5. even if you did not think you were straining your neck, you were probably straining your neck

6. that book moment where the weary protagonist "stepped into a hot shower and felt all of the muscles in her back slowly relax under the spray" is bullshit and you probably need to get a massage

*ouch... :(


rough time



I'm having a kind of hard time with my feelings tonight. I've been OK all day, all week in fact, but tonight has just been... awful. And I decided to write about it here before it gets more awful.

I just want to curl up into a ball, really. Do you ever have those moments? Where the outside world gets so insanely overwhelming, and you're missing people so much that you can feel it in your bones, and the thought of moving or speaking to people or forcing a smile onto your face seems pointless and painful, and there's absolutely nothing that you can think of doing that could make anything better at all?

I know that I'm very privileged to be able to feel this way, instead of worrying about my next meal or my rent or things like that. I also know that the fact that people are worse off than I am doesn't mean that I am disallowed the privilege to feel shitty sometimes.

But, I think it's a human thing, as well. Sometimes, everything just feels like a burden that you're too beaten down to bear. Even if you're doing perfectly fine one minute, the next day might start off on the wrong foot. Note: There aren't many feelings as bad as waking up and feeling OK, and then moments later remembering something heartbreaking that just happened. That was how tonight felt for me. I had a good day, and then it suddenly plummeted.

And I know I'm doing well. I know that to be true. But I don't feel like I'm doing well. I feel completely dependent, like the only thing that will make me feel better is the hug of someone who isn't mine anymore. I feel very lonely and isolated and like I really ought to have folded my laundry.

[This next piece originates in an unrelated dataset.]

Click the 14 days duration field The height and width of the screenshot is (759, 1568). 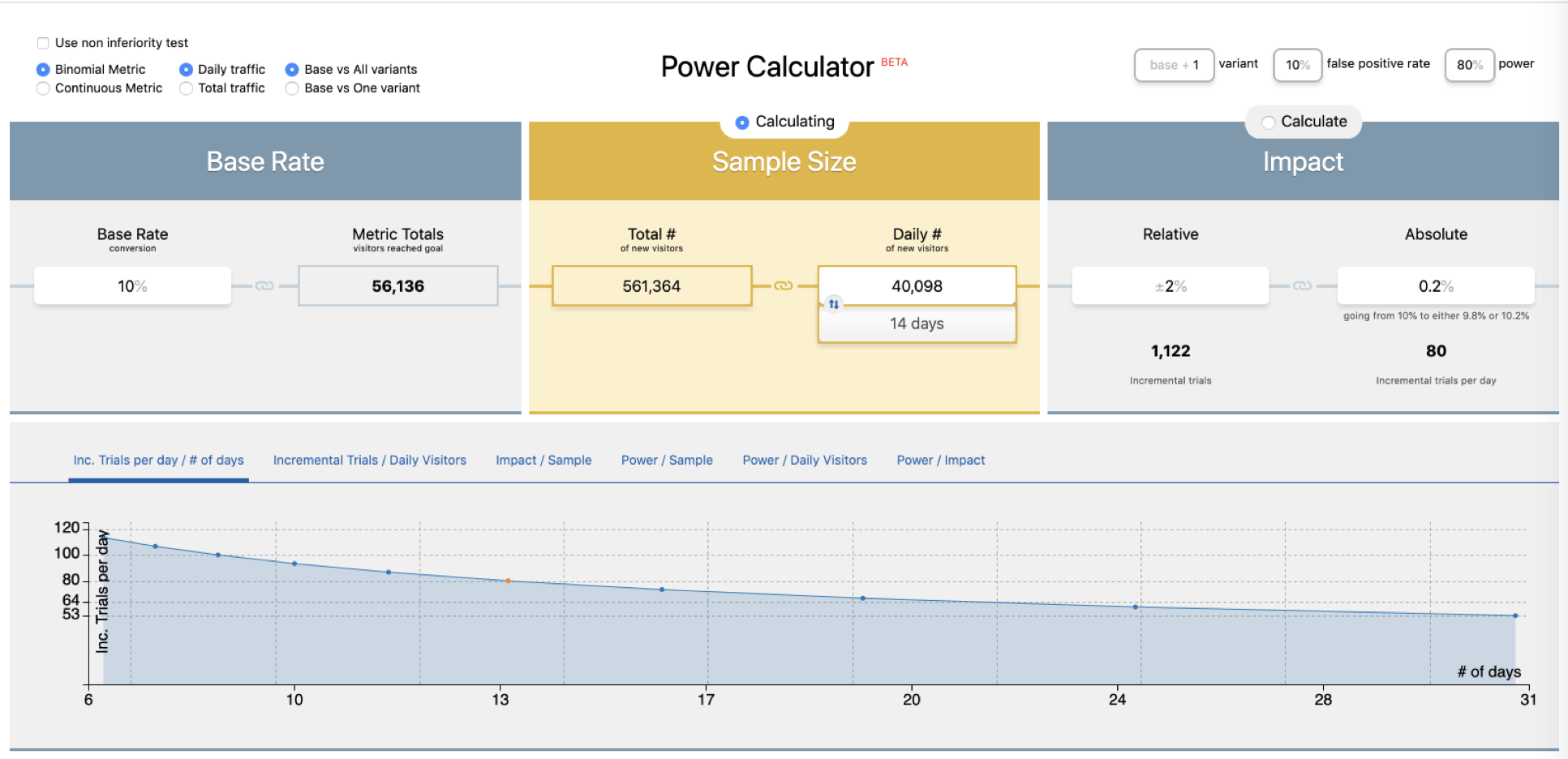coord(917,324)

Ugh. Let's hope for a better tomorrow.

The picture is from the New York Botanical Gardens and is unrelated, but I like pictures with posts.

Saturday, January 4, 2014

dreary

Just remembered a long-lost favorite from a couple of years ago. The perfect kind of song.


(Remembered because Meg Fee just posted Suitcase of Sparks by Gergory Alan Isakov. Beautiful.)

Wednesday, January 1, 2014

nice little things


Every year around New Year's, the same old internet people come out saying the same old internet things. Here are my resolutions (I already took care of that) and here are things to do in the new year. Make a soufflé each day, call someone you love each day of January to start the year off right, bake your way through a cookbook and incorporate the day of the year into each recipe, etc. Well, last year I actually liked one of those silly little ideas enough to do it.

The Happy Thoughts In A Jar Idea

Basically, you get a mason jar or a little jar or anything see-through. I used a little square glass situation. I bought two of them about 4 years ago to fill with little origami wishing stars for my then-girlfriend. Wasn't that a cute idea wasted on an already-failing relationship??

Anyway, I had a jar left over.

So, I filled it up. I only did it until May, and then I only did it sporadically over the summer, and then I stopped entirely when I moved into my apartment at the end of July because I left it at my mom's house. But, I've got about 7 months of happy. It was really a lot of fun to do, and I highly suggest it to all of you because I just looked through it and it made me so pleased and nostalgic and also a little bit sad, which I think is the feeling you're meant to have on January 1st.